To do ->
In the records below, find the line that contains "The width and height of the screenshot is (952, 1232)." and the line that contains "Task: Select the Atmospheric", then retype exactly those two lines and every line between them.

····················

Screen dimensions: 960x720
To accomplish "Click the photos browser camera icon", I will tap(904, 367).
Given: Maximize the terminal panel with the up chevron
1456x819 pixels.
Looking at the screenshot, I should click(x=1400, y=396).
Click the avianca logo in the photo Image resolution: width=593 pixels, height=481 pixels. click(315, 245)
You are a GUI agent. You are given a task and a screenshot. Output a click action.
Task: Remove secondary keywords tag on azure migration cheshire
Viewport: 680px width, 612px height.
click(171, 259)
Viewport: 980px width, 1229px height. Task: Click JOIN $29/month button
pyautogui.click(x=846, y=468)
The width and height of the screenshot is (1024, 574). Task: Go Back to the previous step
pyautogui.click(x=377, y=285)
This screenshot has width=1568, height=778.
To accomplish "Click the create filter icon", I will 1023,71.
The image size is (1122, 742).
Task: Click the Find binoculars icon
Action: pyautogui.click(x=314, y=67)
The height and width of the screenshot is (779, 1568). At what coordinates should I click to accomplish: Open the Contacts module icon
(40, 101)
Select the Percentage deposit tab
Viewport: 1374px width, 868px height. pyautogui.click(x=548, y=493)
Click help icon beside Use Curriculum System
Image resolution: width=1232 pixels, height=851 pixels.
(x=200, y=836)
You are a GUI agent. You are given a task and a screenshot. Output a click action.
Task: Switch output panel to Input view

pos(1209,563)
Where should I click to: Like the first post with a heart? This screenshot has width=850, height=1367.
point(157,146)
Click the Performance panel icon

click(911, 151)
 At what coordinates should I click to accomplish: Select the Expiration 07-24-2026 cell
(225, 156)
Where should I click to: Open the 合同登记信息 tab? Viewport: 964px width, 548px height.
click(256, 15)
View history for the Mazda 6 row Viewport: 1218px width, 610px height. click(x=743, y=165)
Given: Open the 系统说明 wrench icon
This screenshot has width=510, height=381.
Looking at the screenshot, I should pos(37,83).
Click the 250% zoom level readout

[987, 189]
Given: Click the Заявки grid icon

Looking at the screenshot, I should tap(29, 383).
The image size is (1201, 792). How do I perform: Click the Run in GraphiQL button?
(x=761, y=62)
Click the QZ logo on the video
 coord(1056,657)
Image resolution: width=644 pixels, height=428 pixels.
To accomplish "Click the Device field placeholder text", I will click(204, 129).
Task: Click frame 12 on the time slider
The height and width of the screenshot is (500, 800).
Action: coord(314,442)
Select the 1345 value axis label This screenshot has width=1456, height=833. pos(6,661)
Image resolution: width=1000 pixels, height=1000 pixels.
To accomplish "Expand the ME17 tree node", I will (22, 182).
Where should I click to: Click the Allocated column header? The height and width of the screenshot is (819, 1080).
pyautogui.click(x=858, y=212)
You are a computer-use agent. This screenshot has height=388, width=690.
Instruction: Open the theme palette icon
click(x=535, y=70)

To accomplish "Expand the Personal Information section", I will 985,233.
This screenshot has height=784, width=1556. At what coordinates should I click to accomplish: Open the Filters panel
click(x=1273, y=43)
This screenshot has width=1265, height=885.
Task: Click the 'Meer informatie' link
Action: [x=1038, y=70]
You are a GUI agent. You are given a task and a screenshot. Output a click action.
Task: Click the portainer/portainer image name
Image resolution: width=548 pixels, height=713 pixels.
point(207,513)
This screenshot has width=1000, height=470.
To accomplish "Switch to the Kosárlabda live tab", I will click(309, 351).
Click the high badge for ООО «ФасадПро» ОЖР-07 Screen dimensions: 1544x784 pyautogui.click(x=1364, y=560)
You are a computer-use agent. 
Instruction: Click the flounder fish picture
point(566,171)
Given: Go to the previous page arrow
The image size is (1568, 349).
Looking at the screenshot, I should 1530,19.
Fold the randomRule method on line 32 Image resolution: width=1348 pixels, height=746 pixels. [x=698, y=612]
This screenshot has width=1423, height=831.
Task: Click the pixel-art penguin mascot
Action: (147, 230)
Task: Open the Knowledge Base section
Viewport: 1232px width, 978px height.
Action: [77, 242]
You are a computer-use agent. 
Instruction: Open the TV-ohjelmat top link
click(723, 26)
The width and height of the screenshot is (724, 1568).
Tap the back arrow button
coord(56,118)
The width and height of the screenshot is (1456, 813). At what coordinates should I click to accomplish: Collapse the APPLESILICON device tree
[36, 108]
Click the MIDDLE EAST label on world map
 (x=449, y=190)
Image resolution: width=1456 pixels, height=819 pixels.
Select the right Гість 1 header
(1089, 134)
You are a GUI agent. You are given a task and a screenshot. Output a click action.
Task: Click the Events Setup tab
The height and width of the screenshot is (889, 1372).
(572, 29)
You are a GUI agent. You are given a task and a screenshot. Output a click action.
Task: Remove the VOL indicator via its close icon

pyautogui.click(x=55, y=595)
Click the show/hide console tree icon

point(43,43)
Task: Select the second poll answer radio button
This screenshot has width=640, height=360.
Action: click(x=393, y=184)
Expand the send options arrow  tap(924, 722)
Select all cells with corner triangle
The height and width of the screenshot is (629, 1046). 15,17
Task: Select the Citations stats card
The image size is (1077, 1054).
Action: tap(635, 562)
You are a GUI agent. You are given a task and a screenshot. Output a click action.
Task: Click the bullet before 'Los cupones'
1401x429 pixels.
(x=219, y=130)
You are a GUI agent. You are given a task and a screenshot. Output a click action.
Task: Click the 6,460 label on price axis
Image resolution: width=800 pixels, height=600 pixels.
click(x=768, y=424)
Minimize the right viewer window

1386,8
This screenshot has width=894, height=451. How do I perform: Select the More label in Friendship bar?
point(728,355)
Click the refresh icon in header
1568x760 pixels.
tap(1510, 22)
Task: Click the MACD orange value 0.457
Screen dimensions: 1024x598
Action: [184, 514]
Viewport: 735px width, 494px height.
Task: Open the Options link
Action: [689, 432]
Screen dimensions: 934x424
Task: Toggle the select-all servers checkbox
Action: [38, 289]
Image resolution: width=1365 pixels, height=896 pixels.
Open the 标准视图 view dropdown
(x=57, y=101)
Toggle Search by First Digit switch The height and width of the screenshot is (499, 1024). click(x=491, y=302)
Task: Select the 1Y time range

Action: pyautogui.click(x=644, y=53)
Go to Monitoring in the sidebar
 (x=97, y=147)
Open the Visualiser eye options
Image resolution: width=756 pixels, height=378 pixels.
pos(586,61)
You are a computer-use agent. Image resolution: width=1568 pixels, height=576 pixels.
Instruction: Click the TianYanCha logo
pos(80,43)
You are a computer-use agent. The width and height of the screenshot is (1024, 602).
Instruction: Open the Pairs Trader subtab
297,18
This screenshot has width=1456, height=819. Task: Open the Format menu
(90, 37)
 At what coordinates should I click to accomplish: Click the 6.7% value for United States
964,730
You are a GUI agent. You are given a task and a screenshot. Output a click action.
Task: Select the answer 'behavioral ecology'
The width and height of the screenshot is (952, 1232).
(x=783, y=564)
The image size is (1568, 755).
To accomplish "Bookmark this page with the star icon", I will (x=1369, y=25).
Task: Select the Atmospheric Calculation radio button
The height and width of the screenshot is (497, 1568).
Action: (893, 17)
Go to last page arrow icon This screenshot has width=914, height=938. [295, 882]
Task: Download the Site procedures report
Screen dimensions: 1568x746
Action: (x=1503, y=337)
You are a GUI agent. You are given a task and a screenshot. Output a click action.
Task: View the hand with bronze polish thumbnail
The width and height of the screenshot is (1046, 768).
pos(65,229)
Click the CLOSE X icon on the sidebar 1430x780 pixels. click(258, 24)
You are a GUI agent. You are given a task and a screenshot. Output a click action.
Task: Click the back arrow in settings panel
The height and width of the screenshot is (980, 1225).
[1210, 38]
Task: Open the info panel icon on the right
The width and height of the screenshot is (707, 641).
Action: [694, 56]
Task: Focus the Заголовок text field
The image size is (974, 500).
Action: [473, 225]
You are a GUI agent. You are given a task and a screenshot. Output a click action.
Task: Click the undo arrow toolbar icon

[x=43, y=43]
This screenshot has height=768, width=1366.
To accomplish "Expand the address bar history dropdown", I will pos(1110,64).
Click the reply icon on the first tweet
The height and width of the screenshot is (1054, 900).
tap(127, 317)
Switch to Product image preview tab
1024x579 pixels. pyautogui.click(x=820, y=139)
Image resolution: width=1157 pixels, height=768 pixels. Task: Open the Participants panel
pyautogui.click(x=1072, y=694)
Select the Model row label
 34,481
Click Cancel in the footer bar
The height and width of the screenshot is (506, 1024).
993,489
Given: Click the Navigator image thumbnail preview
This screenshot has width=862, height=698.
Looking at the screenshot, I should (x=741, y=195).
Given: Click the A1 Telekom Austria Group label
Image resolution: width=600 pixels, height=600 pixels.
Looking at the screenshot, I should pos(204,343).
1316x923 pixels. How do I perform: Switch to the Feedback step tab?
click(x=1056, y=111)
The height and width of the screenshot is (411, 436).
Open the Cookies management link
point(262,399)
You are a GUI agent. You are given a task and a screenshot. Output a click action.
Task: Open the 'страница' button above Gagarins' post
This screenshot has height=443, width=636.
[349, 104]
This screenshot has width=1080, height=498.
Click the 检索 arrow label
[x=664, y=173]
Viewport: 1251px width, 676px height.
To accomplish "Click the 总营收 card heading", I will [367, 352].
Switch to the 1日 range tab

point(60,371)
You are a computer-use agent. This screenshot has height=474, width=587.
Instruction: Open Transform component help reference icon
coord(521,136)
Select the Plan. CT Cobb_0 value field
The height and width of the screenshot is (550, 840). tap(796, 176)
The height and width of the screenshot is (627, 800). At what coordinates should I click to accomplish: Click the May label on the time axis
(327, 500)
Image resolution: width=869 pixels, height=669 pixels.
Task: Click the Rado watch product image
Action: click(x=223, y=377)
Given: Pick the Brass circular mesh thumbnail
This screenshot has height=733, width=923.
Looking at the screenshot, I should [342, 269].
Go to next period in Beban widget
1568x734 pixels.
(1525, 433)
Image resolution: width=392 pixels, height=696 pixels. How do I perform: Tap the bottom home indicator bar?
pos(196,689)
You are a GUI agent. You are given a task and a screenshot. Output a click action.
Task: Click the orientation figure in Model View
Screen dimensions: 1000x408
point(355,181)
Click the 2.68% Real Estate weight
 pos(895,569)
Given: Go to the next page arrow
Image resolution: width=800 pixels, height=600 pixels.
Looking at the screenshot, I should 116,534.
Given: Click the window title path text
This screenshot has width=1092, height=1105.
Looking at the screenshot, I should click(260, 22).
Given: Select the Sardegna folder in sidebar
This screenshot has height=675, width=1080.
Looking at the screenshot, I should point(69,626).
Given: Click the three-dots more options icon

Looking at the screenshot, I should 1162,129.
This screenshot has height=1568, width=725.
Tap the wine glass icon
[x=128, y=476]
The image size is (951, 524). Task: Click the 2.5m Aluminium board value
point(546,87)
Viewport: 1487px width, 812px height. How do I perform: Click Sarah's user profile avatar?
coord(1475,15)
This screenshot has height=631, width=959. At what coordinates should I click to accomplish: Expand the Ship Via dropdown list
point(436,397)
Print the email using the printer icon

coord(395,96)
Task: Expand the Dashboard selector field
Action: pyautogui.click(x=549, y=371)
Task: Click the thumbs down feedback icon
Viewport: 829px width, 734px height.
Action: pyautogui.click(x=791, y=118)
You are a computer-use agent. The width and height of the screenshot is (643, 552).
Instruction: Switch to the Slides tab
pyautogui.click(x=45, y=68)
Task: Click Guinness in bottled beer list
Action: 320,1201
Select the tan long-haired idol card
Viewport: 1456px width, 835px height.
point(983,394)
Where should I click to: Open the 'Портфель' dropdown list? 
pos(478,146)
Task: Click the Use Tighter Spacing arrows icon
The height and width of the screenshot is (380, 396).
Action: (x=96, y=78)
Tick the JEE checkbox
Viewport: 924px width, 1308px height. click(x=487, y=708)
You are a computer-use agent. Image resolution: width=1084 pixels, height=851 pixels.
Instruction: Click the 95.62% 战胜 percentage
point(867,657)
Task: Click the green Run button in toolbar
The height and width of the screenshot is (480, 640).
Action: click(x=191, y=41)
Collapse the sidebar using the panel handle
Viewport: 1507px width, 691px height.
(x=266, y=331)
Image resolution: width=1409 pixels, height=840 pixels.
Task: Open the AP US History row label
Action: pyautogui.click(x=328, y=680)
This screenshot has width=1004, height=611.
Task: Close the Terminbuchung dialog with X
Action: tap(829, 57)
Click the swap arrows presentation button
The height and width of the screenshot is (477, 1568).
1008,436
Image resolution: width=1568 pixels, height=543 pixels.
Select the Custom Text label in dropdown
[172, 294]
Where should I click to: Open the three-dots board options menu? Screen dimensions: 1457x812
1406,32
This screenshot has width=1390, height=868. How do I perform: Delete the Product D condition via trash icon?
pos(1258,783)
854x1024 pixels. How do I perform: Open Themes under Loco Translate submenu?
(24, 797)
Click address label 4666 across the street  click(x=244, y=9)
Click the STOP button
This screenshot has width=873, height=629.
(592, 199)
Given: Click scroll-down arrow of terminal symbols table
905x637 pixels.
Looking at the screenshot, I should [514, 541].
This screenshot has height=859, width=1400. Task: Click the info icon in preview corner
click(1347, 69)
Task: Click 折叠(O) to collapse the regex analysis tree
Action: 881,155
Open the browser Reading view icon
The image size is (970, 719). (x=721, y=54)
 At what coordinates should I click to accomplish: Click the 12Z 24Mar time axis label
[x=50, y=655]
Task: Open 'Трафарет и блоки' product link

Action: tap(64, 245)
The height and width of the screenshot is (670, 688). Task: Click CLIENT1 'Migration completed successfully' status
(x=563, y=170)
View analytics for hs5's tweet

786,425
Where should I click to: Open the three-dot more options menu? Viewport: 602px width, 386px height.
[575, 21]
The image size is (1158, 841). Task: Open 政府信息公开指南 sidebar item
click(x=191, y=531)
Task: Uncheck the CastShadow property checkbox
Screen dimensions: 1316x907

····················

Solution ->
The width and height of the screenshot is (952, 1232).
(x=783, y=564)
The image size is (1568, 755).
To accomplish "Bookmark this page with the star icon", I will (x=1369, y=25).
Task: Select the Atmospheric Calculation radio button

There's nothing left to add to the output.